Record extracts Start Marker
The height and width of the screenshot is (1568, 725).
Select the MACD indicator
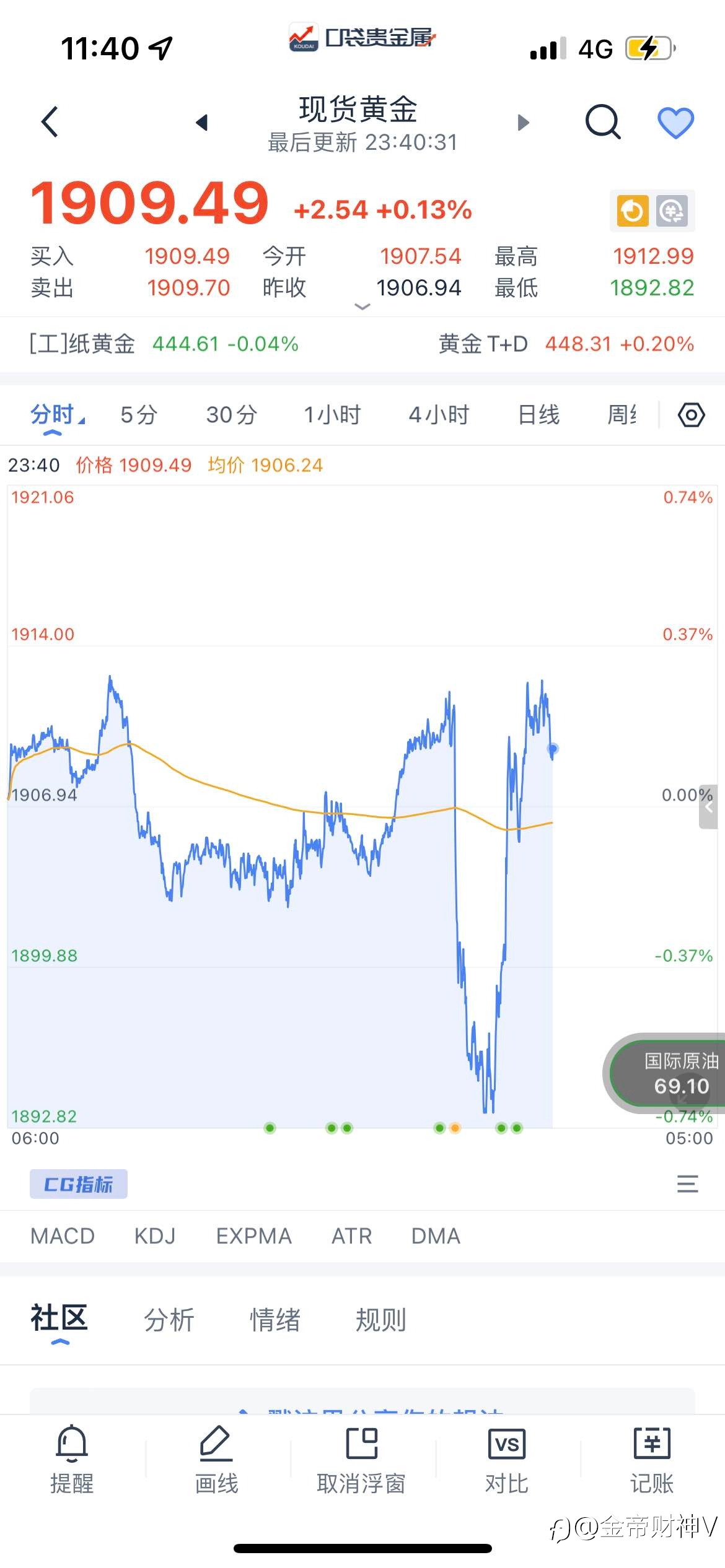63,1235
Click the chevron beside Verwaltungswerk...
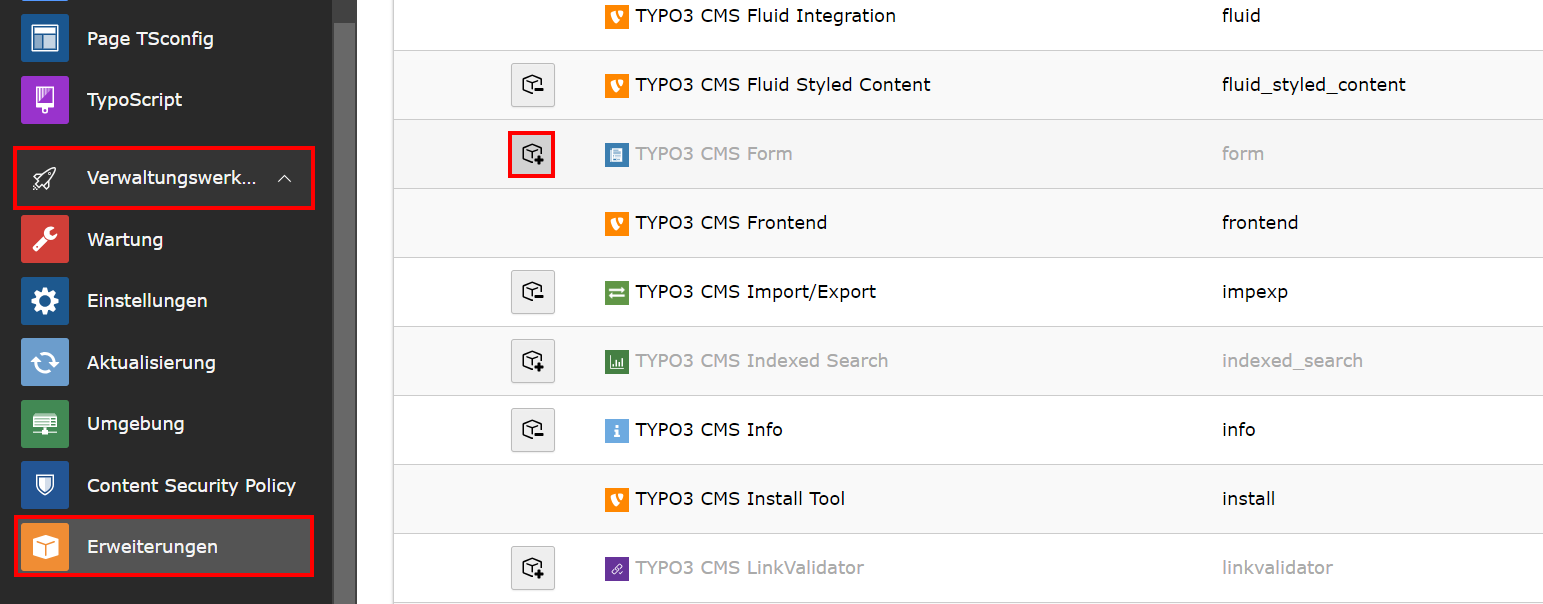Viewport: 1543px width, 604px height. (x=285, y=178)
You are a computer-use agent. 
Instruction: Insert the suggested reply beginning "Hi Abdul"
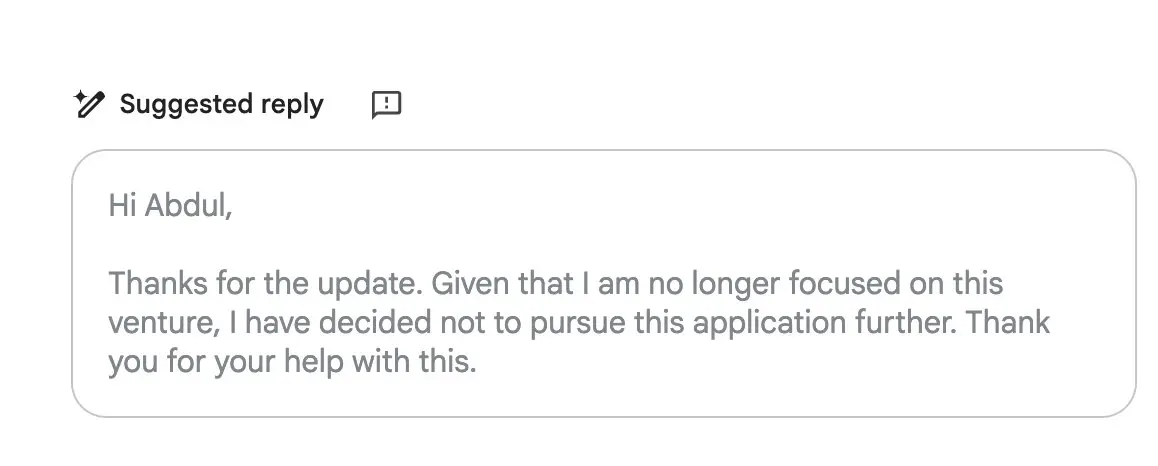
Record extracts End Marker
Everything from the line with "Select the MACD indicator" through the last line above should be reproduced exactly, both ends included; pictures must be omitted.

Select the MACD indicator
63,1235
Click the chevron beside Verwaltungswerk...
Viewport: 1543px width, 604px height. (x=285, y=178)
You are a computer-use agent. 
Instruction: Insert the suggested reply beginning "Hi Abdul"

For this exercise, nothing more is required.